START SUPPLIED MATERIAL

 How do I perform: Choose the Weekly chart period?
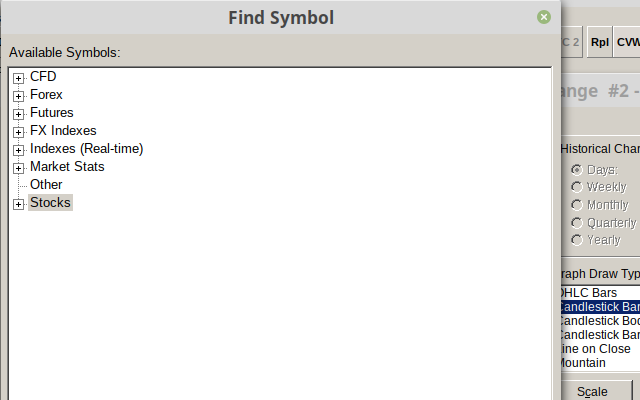pos(577,187)
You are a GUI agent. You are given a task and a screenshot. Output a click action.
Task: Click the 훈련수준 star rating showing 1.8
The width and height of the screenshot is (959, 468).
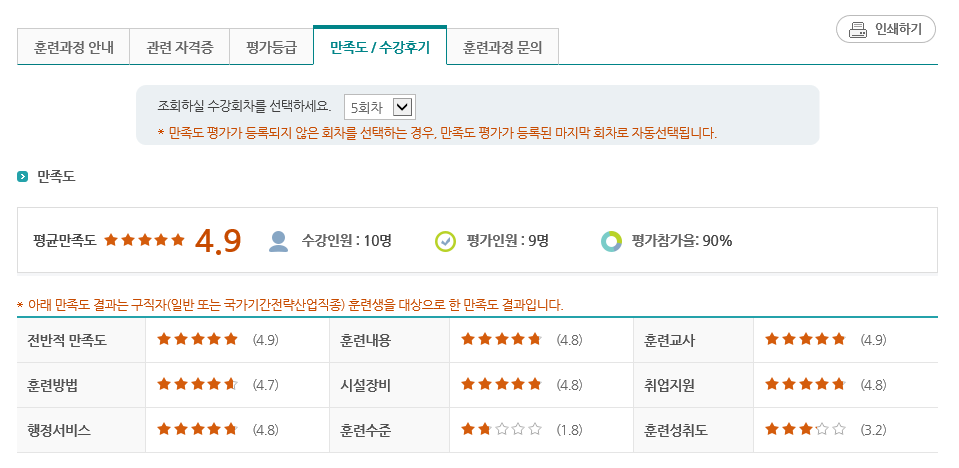pos(502,429)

END SUPPLIED MATERIAL

(PROMPT) With the images omitted, output all entries exactly as given.

(ANSWER AREA)
 How do I perform: Choose the Weekly chart period?
pos(577,187)
You are a GUI agent. You are given a task and a screenshot. Output a click action.
Task: Click the 훈련수준 star rating showing 1.8
The width and height of the screenshot is (959, 468).
pos(502,429)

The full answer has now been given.